##### PASSAGE SHOWN
The non party costs jurisdiction is, from a professional and academic viewpoint one of the more interesting areas of costs work. It involves wide ranging consideration of a disparate body of case law decided in a variety of contexts and then its application to the facts of a particular case. Such applications are often very hard fought: the success or failure of an application may result in the insolvency of a party, or render otherwise “successful” litigation an expensive waste of time.
The starting point is the statute which confers a discretionary power to order costs upon the courts, the Senior Courts Act 1981. Section 51 provides:
(1)Subject to the provisions of this or any other enactment and to rules of court, the costs of and incidental to all proceedings in—
(a)the civil division of the Court of Appeal;
(b)the High Court; and
(ba)the family court;
(c) the county court,
shall be in the discretion of the court.
(2)Without prejudice to any general power to make rules of court, such rules may make provision for regulating matters relating to the costs of those proceedings including, in particular, prescribing scales of costs to be paid to legal or other representatives or for securing that the amount awarded to a party in respect of the costs to be paid by him to such representatives is not limited to what would have been payable by him to them if he had not been awarded costs.
(3)The court shall have full power to determine by whom and to what extent the costs are to be paid.
It is subsection (3) which has permitted this jurisdiction to emerge, beyond the normal course of deciding where costs lie between the parties to the action.
Rule 46.2 CPR is a rule made under the statute concerned with non party costs. It is silent about the basis upon which such an order may be made.
(1) Where the court is considering whether to exercise its power under section 51 of the Senior Courts Act 1981 (costs are in the discretion of the court) to make a costs order in favour of or against a person who is not a party to proceedings, that person must –
(a) be added as a party to the proceedings for the purposes of costs only; and
(b) be given a reasonable opportunity to attend a hearing at which the court will consider the matter further.
(2) This rule does not apply –
(a) where the court is considering whether to –
(i) make an order against the Lord Chancellor in proceedings in which the Lord Chancellor has provided legal aid to a party to the proceedings;
(ii) make a wasted costs order (as defined in rule 46.8); and
(b) in proceedings to which rule 46.1 applies (pre-commencement disclosure and orders for disclosure against a person who is not a party).
##########
— OBJECTIVES —
1. According to the passage on non-party costs, which subsection of section 51 has allowed the non-party costs jurisdiction to emerge?
2. In the passage on non-party costs, change "reasonable opportunity" to "fair opportunity" and give the part from "(1) Where the" to "the matter further." again.
3. Continue the passage on non-party costs from the point at which it stops.
##### MATERIAL PROVIDED
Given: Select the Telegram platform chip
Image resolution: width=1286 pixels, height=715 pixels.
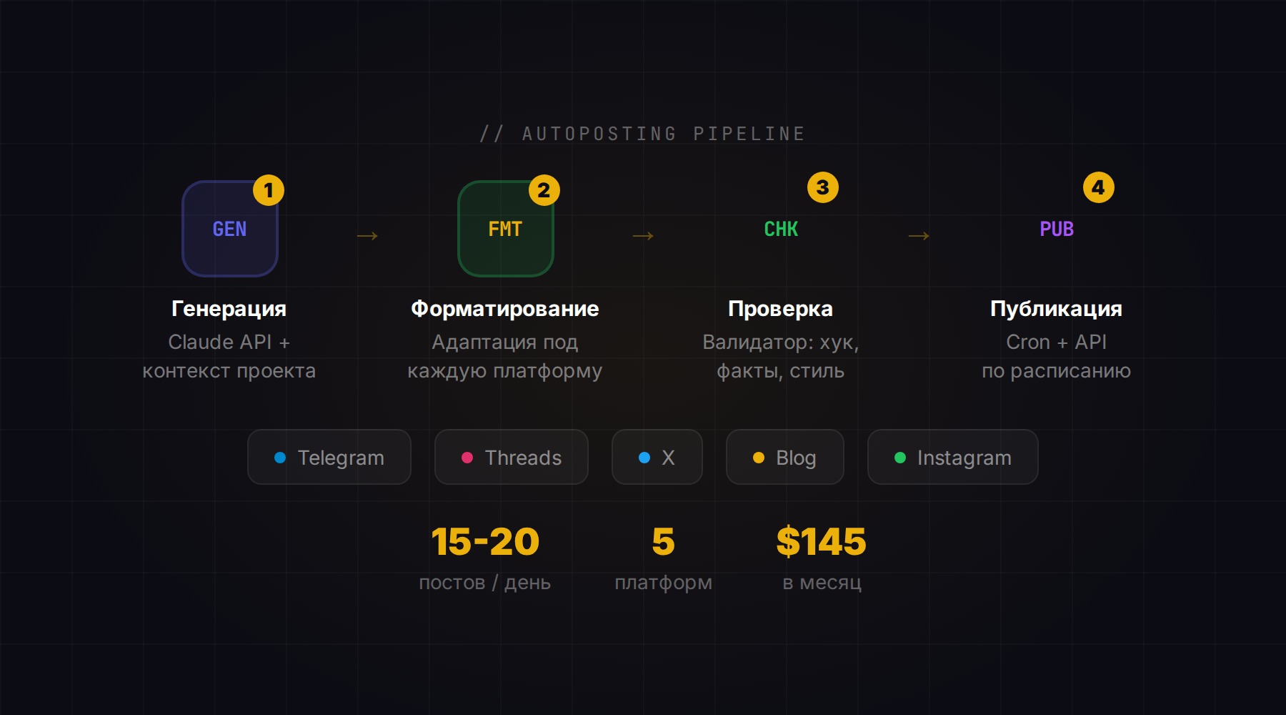Looking at the screenshot, I should (329, 458).
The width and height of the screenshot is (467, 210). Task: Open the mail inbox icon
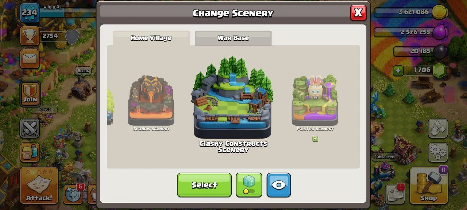[30, 58]
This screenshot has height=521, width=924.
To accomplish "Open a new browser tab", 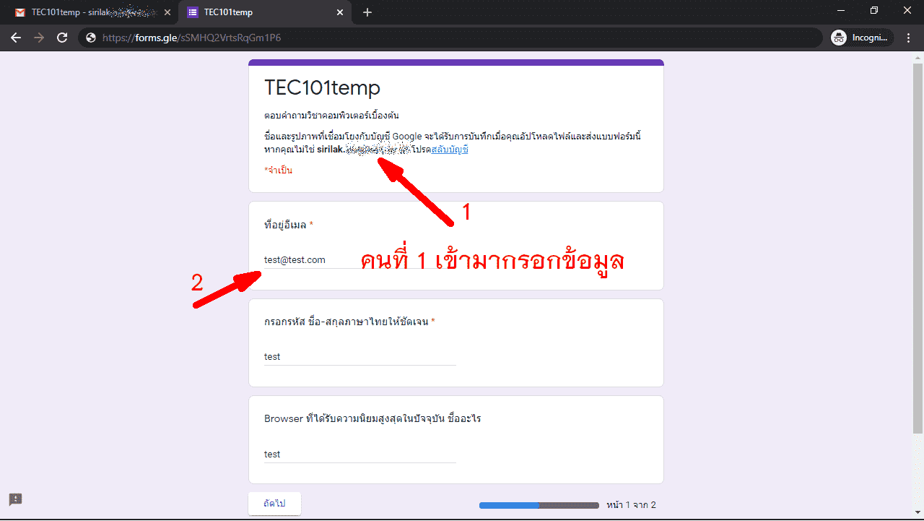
##########
— ANSWERS BELOW —
1. Subsection (3)

2.
(1) Where the court is considering whether to exercise its power under section 51 of the Senior Courts Act 1981 (costs are in the discretion of the court) to make a costs order in favour of or against a person who is not a party to proceedings, that person must –
(a) be added as a party to the proceedings for the purposes of costs only; and
(b) be given a fair opportunity to attend a hearing at which the court will consider the matter further.

3.
The Practice Direction (46) is silent upon this rule.
The non party costs jurisdiction is a difficult concept: we do not have “non party damages orders” and it’s existence represents a pragmatic compromise between the competing legal principles of limited liability and separate legal personality on the one hand, and the policy consideration that these principles should not defeat a successful litigant’s claim for costs by limiting them to a costs order against a nominal, possibly insolvent party, when the real party to the litigation able to pay those costs.
The caselaw, though running into thousands of pages at appellate level alone, is in essence is no more than the court’s demonstrable attempts to square this circle in a variety of different contexts. Not only does the search for principle remain illusive, this area of law is now probably overladen with authorities, not all of which are readily reconcilable with the legal principles noted above or each other.
Contrast for example the explanation of Lewison LJ in the case of Threlfall v ECD Insight Limited  EWCA Civ 1444 about the juristic basis for the jurisdiction where he noted:
If a non-party costs order is made against a company director, it is quite wrong to characterise it as piercing or lifting the corporate veil; or to say that the company and the director are one and the same. As Mr Shaw has demonstrated, the separate personality of a corporation, even a single-member corporation, is deeply embedded in our law. But its purpose is to deal with legal rights and obligations. By contrast, the exercise of discretion to make a non-party costs order leaves rights and obligations where they are. The very fact that the making of such an order is discretionary demonstrates that the question is not one of rights and obligations of a non-party, for no obligations exist unless and until the court exercises its discretion. Moreover the fact that the discretion, if exercised, is exercised against a non-party underlines the proposition that the non-party has no substantive liability in respect of the cause of action in question. Of course, it is not enough merely to say that Mr Whitney was a director of ECD, but in deciding whether or not to make such an order, the court is not fettered by the legal realities. It is entitled to look to the economic realities. It is in this sense that many of the cases pose the question whether the non-party is “the real party” in the case.
Then compare the limited scope given to piercing the corporate veil in the case of Prest v Petrodel Resources Limited  UKSC 34 by Lord Sumption:
In my view, the principle that the court may be justified in piercing the corporate veil if a company’s separate legal personality is being abused for the purpose of some relevant wrongdoing is well established in the authorities. It is true that most of the statements of principle in the authorities are obiter, because the corporate veil was not pierced. It is also true that most cases in which the corporate veil was pierced could have been decided on other grounds. But the consensus that there are circumstances in which the court may pierce the corporate veil is impressive. I would not for my part be willing to explain that consensus out of existence. This is because I think that the recognition of a limited power to pierce the corporate veil in carefully defined circumstances is necessary if the law is not to be disarmed in the face of abuse. I also think that provided the limits are recognised and respected, it is consistent with the general approach of English law to the problems raised by the use of legal concepts to defeat mandatory rules of law.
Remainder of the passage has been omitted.